The problem:
Retype the items between the lines holding "Click the email link before 'avec objet'" and "pos(131,389)", inclusive, reproducing each line exactly.

Data for the task:
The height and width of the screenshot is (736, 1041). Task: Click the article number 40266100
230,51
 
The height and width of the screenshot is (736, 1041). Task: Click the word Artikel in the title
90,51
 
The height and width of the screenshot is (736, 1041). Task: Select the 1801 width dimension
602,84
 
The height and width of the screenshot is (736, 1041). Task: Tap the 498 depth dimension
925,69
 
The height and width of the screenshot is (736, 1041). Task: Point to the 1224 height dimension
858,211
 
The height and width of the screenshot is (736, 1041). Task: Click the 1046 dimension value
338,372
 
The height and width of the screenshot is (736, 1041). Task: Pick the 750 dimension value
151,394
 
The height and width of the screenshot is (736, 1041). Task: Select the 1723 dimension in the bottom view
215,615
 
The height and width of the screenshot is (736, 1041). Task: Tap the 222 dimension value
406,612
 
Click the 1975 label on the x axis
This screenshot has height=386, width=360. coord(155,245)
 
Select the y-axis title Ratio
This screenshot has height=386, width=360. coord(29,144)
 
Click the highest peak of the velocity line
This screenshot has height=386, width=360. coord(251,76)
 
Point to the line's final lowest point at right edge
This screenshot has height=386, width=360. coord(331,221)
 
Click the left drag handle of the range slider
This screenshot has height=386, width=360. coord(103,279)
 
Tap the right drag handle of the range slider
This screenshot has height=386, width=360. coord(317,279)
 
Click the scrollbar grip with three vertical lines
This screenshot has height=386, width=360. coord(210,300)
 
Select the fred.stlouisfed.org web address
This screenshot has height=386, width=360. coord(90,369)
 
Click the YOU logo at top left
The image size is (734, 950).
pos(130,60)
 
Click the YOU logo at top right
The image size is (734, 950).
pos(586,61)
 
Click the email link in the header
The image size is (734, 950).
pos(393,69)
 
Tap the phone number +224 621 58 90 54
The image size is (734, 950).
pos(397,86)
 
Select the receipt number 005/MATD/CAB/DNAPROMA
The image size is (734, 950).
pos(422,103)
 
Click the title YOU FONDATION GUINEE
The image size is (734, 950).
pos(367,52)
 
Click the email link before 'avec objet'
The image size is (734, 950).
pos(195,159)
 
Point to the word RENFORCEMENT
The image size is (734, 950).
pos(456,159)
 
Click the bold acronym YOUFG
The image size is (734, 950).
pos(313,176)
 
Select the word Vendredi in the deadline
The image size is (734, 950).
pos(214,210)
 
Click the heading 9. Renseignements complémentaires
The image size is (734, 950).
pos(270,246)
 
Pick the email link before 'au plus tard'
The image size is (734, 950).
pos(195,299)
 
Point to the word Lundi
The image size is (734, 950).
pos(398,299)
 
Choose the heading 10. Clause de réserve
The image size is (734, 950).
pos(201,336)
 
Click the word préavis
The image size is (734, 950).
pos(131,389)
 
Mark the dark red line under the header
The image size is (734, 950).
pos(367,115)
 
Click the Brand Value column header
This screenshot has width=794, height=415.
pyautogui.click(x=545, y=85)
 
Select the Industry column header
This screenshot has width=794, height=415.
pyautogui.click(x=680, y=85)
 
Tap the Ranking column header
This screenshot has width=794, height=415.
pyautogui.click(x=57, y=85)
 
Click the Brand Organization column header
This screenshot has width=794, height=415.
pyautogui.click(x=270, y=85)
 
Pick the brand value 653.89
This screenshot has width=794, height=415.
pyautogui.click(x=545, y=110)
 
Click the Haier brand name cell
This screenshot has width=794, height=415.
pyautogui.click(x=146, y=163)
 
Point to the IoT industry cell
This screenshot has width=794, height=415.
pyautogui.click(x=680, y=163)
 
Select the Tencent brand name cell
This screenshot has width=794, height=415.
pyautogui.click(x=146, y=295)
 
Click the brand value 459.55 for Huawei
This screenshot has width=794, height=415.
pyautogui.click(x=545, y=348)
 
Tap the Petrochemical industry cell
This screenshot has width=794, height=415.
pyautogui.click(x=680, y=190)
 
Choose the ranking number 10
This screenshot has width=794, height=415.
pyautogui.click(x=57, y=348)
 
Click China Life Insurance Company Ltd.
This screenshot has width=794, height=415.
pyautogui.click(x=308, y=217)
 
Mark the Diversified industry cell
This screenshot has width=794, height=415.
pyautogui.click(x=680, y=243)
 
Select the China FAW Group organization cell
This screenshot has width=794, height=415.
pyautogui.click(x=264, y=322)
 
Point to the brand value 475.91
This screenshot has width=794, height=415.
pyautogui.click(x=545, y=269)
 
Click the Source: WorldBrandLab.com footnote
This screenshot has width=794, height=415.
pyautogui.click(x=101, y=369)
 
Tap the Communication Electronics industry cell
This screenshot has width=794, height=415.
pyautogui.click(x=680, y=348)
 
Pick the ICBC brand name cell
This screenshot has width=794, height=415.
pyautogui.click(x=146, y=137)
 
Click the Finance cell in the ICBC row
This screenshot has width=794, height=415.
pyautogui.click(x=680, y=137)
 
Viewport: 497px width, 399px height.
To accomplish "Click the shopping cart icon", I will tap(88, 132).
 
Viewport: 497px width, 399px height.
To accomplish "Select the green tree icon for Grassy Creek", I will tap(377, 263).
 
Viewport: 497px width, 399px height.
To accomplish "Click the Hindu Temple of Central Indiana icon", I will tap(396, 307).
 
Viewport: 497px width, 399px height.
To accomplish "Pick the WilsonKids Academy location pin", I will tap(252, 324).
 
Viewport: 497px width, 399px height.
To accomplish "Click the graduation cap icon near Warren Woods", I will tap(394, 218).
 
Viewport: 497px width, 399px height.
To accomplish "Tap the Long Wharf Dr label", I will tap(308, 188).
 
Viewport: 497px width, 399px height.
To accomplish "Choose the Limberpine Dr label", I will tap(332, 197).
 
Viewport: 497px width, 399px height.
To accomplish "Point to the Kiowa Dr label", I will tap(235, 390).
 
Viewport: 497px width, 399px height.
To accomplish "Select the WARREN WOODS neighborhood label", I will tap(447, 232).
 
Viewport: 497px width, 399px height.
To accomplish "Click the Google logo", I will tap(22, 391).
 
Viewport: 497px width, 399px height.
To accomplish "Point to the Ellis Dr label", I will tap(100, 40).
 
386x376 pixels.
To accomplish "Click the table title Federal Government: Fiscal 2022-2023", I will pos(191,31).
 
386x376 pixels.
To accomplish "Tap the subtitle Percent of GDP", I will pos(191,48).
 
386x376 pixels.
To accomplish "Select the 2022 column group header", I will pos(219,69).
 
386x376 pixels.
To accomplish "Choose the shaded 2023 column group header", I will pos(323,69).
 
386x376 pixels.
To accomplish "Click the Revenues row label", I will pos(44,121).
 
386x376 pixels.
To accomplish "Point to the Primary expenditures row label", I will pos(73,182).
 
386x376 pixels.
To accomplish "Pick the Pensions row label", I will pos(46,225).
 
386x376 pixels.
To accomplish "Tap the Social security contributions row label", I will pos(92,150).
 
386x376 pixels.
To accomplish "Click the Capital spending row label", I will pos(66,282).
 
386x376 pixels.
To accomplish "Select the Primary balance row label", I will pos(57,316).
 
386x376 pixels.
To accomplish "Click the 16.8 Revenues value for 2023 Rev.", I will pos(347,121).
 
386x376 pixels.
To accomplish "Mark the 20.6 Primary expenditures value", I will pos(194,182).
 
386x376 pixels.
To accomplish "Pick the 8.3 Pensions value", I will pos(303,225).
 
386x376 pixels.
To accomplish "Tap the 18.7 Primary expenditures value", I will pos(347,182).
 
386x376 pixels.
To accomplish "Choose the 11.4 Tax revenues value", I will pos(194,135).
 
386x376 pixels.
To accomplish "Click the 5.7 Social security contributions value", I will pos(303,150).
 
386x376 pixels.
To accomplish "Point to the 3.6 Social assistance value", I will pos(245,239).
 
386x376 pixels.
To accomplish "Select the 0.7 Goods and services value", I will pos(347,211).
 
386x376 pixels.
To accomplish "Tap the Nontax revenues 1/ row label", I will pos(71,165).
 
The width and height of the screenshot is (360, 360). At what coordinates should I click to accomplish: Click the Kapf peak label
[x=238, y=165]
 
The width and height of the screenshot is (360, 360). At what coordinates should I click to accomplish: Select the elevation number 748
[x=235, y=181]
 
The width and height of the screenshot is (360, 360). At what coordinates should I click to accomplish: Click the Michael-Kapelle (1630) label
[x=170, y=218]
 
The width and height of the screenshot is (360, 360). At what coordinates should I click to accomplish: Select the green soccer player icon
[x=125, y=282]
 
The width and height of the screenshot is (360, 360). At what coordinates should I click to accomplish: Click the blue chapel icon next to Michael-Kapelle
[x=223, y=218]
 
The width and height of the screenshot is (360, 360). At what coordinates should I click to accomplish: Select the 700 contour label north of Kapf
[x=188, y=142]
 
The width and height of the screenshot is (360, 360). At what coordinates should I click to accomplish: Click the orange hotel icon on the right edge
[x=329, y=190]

Complete output:
Click the email link before 'avec objet'
The image size is (734, 950).
pos(195,159)
 
Point to the word RENFORCEMENT
The image size is (734, 950).
pos(456,159)
 
Click the bold acronym YOUFG
The image size is (734, 950).
pos(313,176)
 
Select the word Vendredi in the deadline
The image size is (734, 950).
pos(214,210)
 
Click the heading 9. Renseignements complémentaires
The image size is (734, 950).
pos(270,246)
 
Pick the email link before 'au plus tard'
The image size is (734, 950).
pos(195,299)
 
Point to the word Lundi
The image size is (734, 950).
pos(398,299)
 
Choose the heading 10. Clause de réserve
The image size is (734, 950).
pos(201,336)
 
Click the word préavis
The image size is (734, 950).
pos(131,389)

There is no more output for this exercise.